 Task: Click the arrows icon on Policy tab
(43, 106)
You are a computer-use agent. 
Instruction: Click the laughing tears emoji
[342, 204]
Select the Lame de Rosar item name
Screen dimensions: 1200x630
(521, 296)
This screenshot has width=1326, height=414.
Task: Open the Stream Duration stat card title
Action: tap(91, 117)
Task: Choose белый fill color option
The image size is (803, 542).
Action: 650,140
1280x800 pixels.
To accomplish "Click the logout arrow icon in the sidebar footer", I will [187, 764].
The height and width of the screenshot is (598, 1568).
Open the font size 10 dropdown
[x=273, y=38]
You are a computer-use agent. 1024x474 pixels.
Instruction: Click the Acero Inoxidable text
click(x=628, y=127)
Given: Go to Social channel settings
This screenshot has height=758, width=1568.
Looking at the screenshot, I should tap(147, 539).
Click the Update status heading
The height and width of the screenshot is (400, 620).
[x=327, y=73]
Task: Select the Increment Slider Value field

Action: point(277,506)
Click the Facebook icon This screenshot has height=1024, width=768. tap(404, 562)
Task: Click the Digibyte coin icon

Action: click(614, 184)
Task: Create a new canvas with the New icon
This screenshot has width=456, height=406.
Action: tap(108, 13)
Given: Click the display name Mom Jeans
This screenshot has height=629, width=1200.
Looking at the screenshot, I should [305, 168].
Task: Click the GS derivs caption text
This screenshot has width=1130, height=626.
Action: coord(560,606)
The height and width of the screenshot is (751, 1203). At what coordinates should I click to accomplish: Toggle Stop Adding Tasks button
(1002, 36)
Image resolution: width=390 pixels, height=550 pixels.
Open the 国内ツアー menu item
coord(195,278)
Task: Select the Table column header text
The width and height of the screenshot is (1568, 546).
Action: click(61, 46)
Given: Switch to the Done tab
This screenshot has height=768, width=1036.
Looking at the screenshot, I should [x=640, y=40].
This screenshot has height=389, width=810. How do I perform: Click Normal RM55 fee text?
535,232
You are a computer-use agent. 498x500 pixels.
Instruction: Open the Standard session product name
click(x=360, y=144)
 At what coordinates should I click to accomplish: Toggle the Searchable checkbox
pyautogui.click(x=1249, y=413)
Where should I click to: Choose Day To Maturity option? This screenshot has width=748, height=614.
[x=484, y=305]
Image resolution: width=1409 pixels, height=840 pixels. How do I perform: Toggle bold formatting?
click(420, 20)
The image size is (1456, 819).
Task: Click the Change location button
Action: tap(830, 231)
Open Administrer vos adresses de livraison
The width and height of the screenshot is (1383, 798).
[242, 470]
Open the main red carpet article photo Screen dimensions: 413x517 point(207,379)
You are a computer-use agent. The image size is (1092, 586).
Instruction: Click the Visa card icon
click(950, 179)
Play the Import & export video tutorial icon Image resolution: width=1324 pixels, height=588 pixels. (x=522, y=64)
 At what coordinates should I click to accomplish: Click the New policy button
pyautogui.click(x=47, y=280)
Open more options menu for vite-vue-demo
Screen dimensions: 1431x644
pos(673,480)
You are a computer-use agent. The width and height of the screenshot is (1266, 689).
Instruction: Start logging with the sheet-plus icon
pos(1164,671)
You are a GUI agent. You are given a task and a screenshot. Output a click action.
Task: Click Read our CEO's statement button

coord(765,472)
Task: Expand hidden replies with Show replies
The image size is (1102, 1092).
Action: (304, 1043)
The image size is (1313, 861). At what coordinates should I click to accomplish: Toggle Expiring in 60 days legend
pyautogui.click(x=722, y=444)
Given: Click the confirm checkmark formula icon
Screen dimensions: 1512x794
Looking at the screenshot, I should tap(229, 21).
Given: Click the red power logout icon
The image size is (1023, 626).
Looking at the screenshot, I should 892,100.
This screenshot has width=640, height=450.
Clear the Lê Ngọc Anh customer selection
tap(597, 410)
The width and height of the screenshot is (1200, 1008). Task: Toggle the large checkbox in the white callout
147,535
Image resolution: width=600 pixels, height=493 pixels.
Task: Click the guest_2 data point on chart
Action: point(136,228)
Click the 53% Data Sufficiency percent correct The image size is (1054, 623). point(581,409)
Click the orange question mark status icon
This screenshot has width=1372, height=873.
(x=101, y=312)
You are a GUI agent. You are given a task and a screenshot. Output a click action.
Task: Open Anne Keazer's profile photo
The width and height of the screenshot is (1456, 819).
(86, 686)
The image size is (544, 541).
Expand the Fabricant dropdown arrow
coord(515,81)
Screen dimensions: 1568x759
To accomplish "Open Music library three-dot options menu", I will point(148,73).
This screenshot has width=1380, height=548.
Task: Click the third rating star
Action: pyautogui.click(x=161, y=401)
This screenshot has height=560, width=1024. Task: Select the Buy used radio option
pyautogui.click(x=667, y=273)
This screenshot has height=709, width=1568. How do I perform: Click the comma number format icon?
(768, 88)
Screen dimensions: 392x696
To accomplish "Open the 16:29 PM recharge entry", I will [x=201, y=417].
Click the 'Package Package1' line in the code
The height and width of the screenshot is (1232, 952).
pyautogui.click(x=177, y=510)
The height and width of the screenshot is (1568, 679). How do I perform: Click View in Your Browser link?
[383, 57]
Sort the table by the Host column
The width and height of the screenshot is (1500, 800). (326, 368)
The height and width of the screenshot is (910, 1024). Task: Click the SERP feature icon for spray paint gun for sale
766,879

(ЗАДАНИЕ) Перепишите все приведенные выше строки, заменив «Digibyte» на «Bitcoin». Все остальное должно остаться без изменений.

(РЕЗУЛЬТАТ)
 Task: Click the arrows icon on Policy tab
(43, 106)
You are a computer-use agent. 
Instruction: Click the laughing tears emoji
[342, 204]
Select the Lame de Rosar item name
Screen dimensions: 1200x630
(521, 296)
This screenshot has width=1326, height=414.
Task: Open the Stream Duration stat card title
Action: tap(91, 117)
Task: Choose белый fill color option
The image size is (803, 542).
Action: 650,140
1280x800 pixels.
To accomplish "Click the logout arrow icon in the sidebar footer", I will [187, 764].
The height and width of the screenshot is (598, 1568).
Open the font size 10 dropdown
[x=273, y=38]
You are a computer-use agent. 1024x474 pixels.
Instruction: Click the Acero Inoxidable text
click(x=628, y=127)
Given: Go to Social channel settings
This screenshot has height=758, width=1568.
Looking at the screenshot, I should tap(147, 539).
Click the Update status heading
The height and width of the screenshot is (400, 620).
[x=327, y=73]
Task: Select the Increment Slider Value field

Action: point(277,506)
Click the Facebook icon This screenshot has height=1024, width=768. tap(404, 562)
Task: Click the Bitcoin coin icon

Action: click(614, 184)
Task: Create a new canvas with the New icon
This screenshot has width=456, height=406.
Action: tap(108, 13)
Given: Click the display name Mom Jeans
This screenshot has height=629, width=1200.
Looking at the screenshot, I should [305, 168].
Task: Click the GS derivs caption text
This screenshot has width=1130, height=626.
Action: coord(560,606)
The height and width of the screenshot is (751, 1203). At what coordinates should I click to accomplish: Toggle Stop Adding Tasks button
(1002, 36)
Image resolution: width=390 pixels, height=550 pixels.
Open the 国内ツアー menu item
coord(195,278)
Task: Select the Table column header text
The width and height of the screenshot is (1568, 546).
Action: click(61, 46)
Given: Switch to the Done tab
This screenshot has height=768, width=1036.
Looking at the screenshot, I should [x=640, y=40].
This screenshot has height=389, width=810. How do I perform: Click Normal RM55 fee text?
535,232
You are a computer-use agent. 498x500 pixels.
Instruction: Open the Standard session product name
click(x=360, y=144)
 At what coordinates should I click to accomplish: Toggle the Searchable checkbox
pyautogui.click(x=1249, y=413)
Where should I click to: Choose Day To Maturity option? This screenshot has width=748, height=614.
[x=484, y=305]
Image resolution: width=1409 pixels, height=840 pixels. How do I perform: Toggle bold formatting?
click(420, 20)
The image size is (1456, 819).
Task: Click the Change location button
Action: tap(830, 231)
Open Administrer vos adresses de livraison
The width and height of the screenshot is (1383, 798).
[242, 470]
Open the main red carpet article photo Screen dimensions: 413x517 point(207,379)
You are a computer-use agent. The image size is (1092, 586).
Instruction: Click the Visa card icon
click(950, 179)
Play the Import & export video tutorial icon Image resolution: width=1324 pixels, height=588 pixels. (x=522, y=64)
 At what coordinates should I click to accomplish: Click the New policy button
pyautogui.click(x=47, y=280)
Open more options menu for vite-vue-demo
Screen dimensions: 1431x644
pos(673,480)
You are a computer-use agent. The width and height of the screenshot is (1266, 689).
Instruction: Start logging with the sheet-plus icon
pos(1164,671)
You are a GUI agent. You are given a task and a screenshot. Output a click action.
Task: Click Read our CEO's statement button

coord(765,472)
Task: Expand hidden replies with Show replies
The image size is (1102, 1092).
Action: (304, 1043)
The image size is (1313, 861). At what coordinates should I click to accomplish: Toggle Expiring in 60 days legend
pyautogui.click(x=722, y=444)
Given: Click the confirm checkmark formula icon
Screen dimensions: 1512x794
Looking at the screenshot, I should tap(229, 21).
Given: Click the red power logout icon
The image size is (1023, 626).
Looking at the screenshot, I should 892,100.
This screenshot has width=640, height=450.
Clear the Lê Ngọc Anh customer selection
tap(597, 410)
The width and height of the screenshot is (1200, 1008). Task: Toggle the large checkbox in the white callout
147,535
Image resolution: width=600 pixels, height=493 pixels.
Task: Click the guest_2 data point on chart
Action: point(136,228)
Click the 53% Data Sufficiency percent correct The image size is (1054, 623). point(581,409)
Click the orange question mark status icon
This screenshot has width=1372, height=873.
(x=101, y=312)
You are a GUI agent. You are given a task and a screenshot. Output a click action.
Task: Open Anne Keazer's profile photo
The width and height of the screenshot is (1456, 819).
(86, 686)
The image size is (544, 541).
Expand the Fabricant dropdown arrow
coord(515,81)
Screen dimensions: 1568x759
To accomplish "Open Music library three-dot options menu", I will point(148,73).
This screenshot has width=1380, height=548.
Task: Click the third rating star
Action: pyautogui.click(x=161, y=401)
This screenshot has height=560, width=1024. Task: Select the Buy used radio option
pyautogui.click(x=667, y=273)
This screenshot has height=709, width=1568. How do I perform: Click the comma number format icon?
(768, 88)
Screen dimensions: 392x696
To accomplish "Open the 16:29 PM recharge entry", I will [x=201, y=417].
Click the 'Package Package1' line in the code
The height and width of the screenshot is (1232, 952).
pyautogui.click(x=177, y=510)
The height and width of the screenshot is (1568, 679). How do I perform: Click View in Your Browser link?
[383, 57]
Sort the table by the Host column
The width and height of the screenshot is (1500, 800). (326, 368)
The height and width of the screenshot is (910, 1024). Task: Click the SERP feature icon for spray paint gun for sale
766,879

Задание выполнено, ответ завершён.